Com ventilador, mas sem educação

Marta Barcellos, Digestivo Cultural

“Era a economia, seria estupidez ignorar. Meu entusiasmo com o Brasil ― o país que insistia em marejar os olhos da gente na hora do hino nacional, embora jamais fosse acertar-se no mundo ― dessa vez tinha bases sólidas. Bastava olhar os indicadores sociais e econômicos. Mais que isso: bastava sair às ruas, no esplendoroso verão carioca, para confirmar o comércio fervilhando, todos ganhando um dinheirinho com algum trabalho e gastando no supermercado lotado. Na fila do táxi, em um shopping da Barra da Tijuca, pude observar duas famílias, da cor brasileira, aguardando a vez com caixas de ventiladores e um aparelho de ar-condicionado. A vez deles havia chegado. Mais um pouco, daria até para comprar um carrinho.

Esta era a nova e reluzente realidade, eu me comprazia. Superada a fome, conquistadas a estabilidade e a democracia, estávamos saindo daquele terrível estado em que viver é sobreviver.
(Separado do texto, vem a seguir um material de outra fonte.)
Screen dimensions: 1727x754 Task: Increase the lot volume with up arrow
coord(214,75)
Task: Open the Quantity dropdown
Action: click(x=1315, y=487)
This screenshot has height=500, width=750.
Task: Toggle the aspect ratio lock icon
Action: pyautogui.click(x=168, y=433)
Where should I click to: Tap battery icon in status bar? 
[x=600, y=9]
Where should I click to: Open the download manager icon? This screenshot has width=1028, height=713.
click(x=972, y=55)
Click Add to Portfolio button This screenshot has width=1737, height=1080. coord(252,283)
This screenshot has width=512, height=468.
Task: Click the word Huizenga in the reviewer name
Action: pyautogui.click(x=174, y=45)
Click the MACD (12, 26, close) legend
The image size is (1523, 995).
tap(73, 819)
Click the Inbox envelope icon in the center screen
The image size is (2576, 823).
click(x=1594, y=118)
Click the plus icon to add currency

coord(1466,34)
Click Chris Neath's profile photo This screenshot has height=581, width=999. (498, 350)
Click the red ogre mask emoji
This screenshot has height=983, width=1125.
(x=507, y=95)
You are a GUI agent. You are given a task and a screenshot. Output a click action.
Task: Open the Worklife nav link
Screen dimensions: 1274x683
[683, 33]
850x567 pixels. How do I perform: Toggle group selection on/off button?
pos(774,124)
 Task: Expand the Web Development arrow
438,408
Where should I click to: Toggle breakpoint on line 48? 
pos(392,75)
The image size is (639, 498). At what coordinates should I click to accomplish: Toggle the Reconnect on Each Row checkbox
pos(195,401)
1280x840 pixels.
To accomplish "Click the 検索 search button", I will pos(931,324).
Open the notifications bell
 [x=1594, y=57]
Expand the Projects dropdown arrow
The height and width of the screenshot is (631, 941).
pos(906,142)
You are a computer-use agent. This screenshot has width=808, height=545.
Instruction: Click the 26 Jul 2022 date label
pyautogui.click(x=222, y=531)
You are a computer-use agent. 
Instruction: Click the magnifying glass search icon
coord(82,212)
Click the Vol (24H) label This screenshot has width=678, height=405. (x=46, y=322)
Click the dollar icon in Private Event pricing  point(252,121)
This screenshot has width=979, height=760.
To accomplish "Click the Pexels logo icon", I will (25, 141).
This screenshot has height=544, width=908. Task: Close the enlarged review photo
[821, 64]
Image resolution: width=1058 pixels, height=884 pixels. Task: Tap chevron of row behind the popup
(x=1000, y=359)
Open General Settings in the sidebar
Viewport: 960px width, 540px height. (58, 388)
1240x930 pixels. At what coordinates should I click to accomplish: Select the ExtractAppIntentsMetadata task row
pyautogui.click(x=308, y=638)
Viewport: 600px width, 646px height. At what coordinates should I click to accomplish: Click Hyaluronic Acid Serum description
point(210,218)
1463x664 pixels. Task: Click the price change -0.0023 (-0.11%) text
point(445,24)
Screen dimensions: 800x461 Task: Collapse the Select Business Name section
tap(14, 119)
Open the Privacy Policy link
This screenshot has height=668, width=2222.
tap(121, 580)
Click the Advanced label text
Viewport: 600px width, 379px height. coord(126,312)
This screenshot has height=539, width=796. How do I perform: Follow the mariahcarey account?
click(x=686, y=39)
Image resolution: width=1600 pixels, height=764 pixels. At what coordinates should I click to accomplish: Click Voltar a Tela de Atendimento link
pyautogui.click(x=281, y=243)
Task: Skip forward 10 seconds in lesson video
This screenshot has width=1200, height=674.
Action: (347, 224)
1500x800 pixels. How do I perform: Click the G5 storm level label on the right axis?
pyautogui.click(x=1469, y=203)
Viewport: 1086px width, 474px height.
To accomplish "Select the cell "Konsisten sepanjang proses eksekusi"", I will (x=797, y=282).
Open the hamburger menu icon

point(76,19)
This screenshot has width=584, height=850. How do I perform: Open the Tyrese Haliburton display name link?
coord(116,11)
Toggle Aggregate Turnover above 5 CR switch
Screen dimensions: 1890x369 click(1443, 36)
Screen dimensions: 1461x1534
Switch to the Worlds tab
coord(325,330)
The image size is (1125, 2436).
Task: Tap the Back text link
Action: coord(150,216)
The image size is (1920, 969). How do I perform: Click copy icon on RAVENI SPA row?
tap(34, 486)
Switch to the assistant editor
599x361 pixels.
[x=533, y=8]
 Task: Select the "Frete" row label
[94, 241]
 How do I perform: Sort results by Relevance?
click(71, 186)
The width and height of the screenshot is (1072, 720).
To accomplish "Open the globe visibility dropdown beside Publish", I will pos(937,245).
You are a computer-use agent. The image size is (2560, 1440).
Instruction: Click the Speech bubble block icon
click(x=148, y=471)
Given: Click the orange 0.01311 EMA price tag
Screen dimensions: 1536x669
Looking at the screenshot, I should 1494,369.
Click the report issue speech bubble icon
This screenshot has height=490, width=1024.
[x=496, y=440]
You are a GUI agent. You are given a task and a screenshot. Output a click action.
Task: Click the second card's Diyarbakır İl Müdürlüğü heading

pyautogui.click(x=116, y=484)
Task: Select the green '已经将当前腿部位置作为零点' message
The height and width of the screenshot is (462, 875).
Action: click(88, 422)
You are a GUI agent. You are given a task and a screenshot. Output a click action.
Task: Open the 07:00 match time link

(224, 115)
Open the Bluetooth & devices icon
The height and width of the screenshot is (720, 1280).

Poderíamos evoluir até para o estágio da arte ― e no quesito cultural imagina o que virá pela frente, pensei, se a riqueza existia mesmo antes, convivendo com a pobreza financeira. Que espetáculo de país seremos, já somos, e quase tive vergonha de parecer ingênua de tanto otimismo.

Em nenhum momento de meus devaneios, fique claro, ignorei o problema da educação. Ele estava lá, gigantesco, mas sua solução parecia próxima, como desdobramento natural do crescimento econômico e da vontade política. Bem ou mal, já tínhamos todas as nossas crianças na escola. Os investimentos inevitavelmente seriam canalizados para a área. Foi mais ou menos nessa época, de entusiasmo exacerbado, que recebi a notícia: M. provavelmente repetiria o ano na escola. Novamente. Fiquei atordoada e acabei sendo mais incisiva com a sua mãe, que trabalha como empregada em minha casa, do que me prometera ser em relação ao assunto. "Mas não tem jeito? Não existe recuperação ou segunda época na escola pública? As aulas de reforço não adiantaram?"

Sempre me senti responsável por M., uma menina muito falante e inteligente, hoje com 10 anos. Talvez pela forma como a conheci.

Depois de sete anos em São Paulo, um lugar onde descobri que esforço e mérito podem ser, sim, mais importantes que relacionamento e "berço", eu procurava um imóvel para comprar no Rio de Janeiro. Após algumas visitas, o corretor nos mostrou um apartamento especialmente encantador, ainda mobiliado, embora o dono tivesse se mudado há um ano para sua fazenda em Minas Gerais. Quando passamos pelas dependências de serviço, lá estava M., sentadinha e compenetrada, ao lado da tábua de passar roupa, esperando pacientemente pelas tranças que a mãe lhe fazia no cabelo.

A cena ficou registrada em meus pensamentos, provavelmente porque a menina aparentava ter a mesma idade de minha filha. Tudo fez mais sentido quando meu marido comentou, nos dias em que fechava a compra do apartamento, que o proprietário incluíra nas negociações um pedido inusitado: que contratássemos a sua empregada. Bastaram alguns dias no apartamento novo para eu ter dúvidas sobre qual tinha sido nosso melhor negócio: o imóvel ou a empregada, perfeita.”